Objective
Write what comes next in the forum thread below on whether owning DVC really saves money, starting right after its last sentence.

Selected text
Does owning DVC really save money?

sharp1r

Earning My Ears
Joined
Oct 13, 2006
My family is considering purchasing with DVC. I have been browsing these forums for a few days, and everyone seems to be happy with their purchase, which is awesome. We have looked into other timeshares before, and I have always come to the same conclusion, that it is cheaper to simply pay for the vacation when you take it than it is to buy the timeshare and pay the annual fees every year. We have stayed off and on property with DisneyWorld, and it is a much nicer vacation to stay on property in my opinion. It is also more expensive, that is why we are looking at the DVC.

I am honestly and sincerely asking if anyone has done a thorough due diligence on the finances both ways to see how it shakes out? If so, could you post some information and numbers. Also, any comments or advise along these lines would be greatly appreciated. Thanks in advance.

Spence Harper
 
We love to talk about this! But there is no one right answer. Everyone has their own numbers. The key issue is what you call "both ways". Calculating the cost of DVC isn't that hard (though even there we disagree about what rate to assume for interest, inflation, etc.)

But the key question is what you are comparing it against. If you compare staying at a DVC resort as a DVC member verses staying there as a hotel guest (or staying at another Disney deluxe hotel), then the cost comparison is very easy - DVC is much better off no matter how you run the numbers.

But if you compare the cost of DVC vs the cost of staying at an offsite timeshare, or vs the cost of staying onsite in a moderate with discounts, or even verses staying in Values, then the cost comparison gets pretty tricky. The DVC cost may be a tie or even higher than the other options, but the accommodations are nicer. How do you balance that out?

Record excerpts
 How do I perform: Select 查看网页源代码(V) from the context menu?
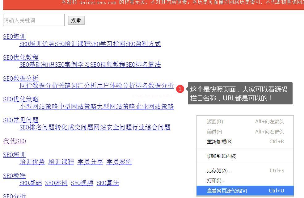[227, 191]
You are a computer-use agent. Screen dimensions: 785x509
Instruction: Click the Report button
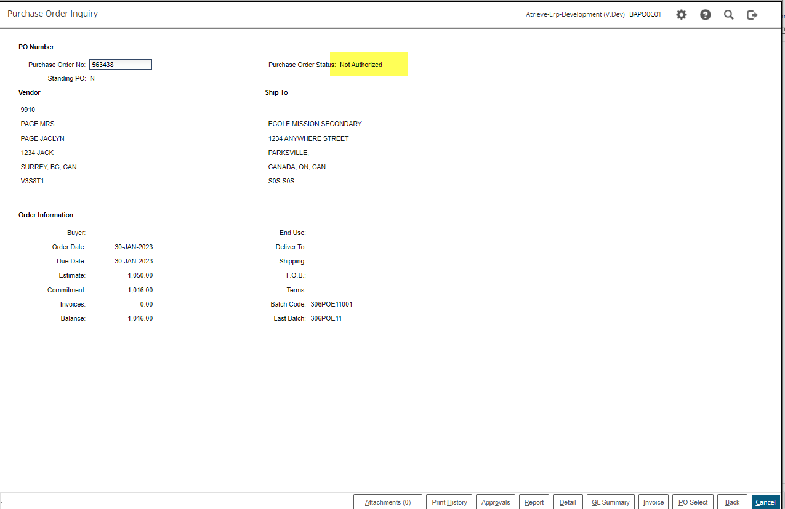coord(534,502)
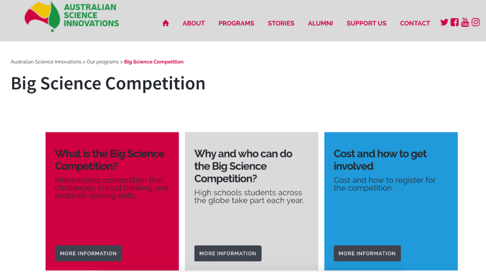Image resolution: width=486 pixels, height=272 pixels.
Task: Select the ALUMNI menu item
Action: coord(320,23)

Written answer
Then there is the risk factor. If things continue the way they have for the next 35 years about the way they have the last 35 years, DVC is going to look good no matter what assumptions you use. By the time you project out 35 years, your DVC purchase looks really good. But what happens if things change - what if maintenance costs skyrocket - what if WDW changes (or you change) and it's no longer a place people want to visit. I don't think these things are likely, nor are they thing I think about much. But when you use the phrase "due diligence" you need to start factoring these into your equations.

But let me cut through all the disclaimer crap and get to the bottom line. If you love Disney - if you plan to vacation there frequently - if you at least sometimes like to stay in deluxe resorts - if the world doesn't go to heck in a hand basket - the owning DVC will not only give you personal satisfaction, but will be fiscally smart as well.
 
If the goal is to save money, then the answer is.....maybe!

If you

- currently stay in moderates or deluxe resorts and
- you don't focus your vacations to primarily long weekends (that is, you vacation just as much or more during regular weekdays), and
- you are willing to stay in studios primarily, then....

Yes, it can save you money.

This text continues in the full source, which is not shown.